Description of the task: Where in the data below does the word "UEFA" appear? Copy every line that has it.

The data:

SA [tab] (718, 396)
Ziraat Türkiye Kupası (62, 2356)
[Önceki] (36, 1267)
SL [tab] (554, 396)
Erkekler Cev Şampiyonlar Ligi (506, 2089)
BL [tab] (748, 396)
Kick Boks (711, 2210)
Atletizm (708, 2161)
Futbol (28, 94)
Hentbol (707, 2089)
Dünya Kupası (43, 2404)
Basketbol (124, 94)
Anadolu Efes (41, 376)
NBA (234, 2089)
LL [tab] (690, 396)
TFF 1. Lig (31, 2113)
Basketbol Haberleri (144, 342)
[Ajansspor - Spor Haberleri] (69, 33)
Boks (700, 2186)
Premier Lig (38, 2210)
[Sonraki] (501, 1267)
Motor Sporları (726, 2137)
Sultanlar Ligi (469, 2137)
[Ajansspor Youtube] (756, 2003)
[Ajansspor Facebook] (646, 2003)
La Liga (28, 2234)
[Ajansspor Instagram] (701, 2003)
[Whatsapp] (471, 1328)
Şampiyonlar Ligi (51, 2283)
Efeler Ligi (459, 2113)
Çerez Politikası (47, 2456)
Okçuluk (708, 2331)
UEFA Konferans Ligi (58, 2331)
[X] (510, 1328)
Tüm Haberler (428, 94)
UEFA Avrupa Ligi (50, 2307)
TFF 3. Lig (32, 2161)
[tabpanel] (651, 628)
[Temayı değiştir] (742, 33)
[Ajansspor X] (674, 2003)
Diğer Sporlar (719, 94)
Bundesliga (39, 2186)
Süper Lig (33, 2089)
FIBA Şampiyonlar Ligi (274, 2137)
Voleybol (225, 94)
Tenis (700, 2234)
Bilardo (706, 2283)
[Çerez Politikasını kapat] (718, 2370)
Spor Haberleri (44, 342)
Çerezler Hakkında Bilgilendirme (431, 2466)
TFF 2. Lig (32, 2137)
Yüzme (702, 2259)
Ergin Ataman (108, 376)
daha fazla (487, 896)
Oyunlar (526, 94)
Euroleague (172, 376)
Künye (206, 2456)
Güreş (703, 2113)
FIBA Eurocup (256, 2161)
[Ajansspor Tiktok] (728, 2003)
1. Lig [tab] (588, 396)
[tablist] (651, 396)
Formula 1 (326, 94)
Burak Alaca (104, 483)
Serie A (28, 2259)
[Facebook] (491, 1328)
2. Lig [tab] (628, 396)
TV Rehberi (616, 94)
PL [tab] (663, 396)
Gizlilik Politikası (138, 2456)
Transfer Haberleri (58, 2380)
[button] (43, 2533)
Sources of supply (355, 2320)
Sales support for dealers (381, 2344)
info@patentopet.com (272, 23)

Answer area:
UEFA Konferans Ligi (58, 2331)
UEFA Avrupa Ligi (50, 2307)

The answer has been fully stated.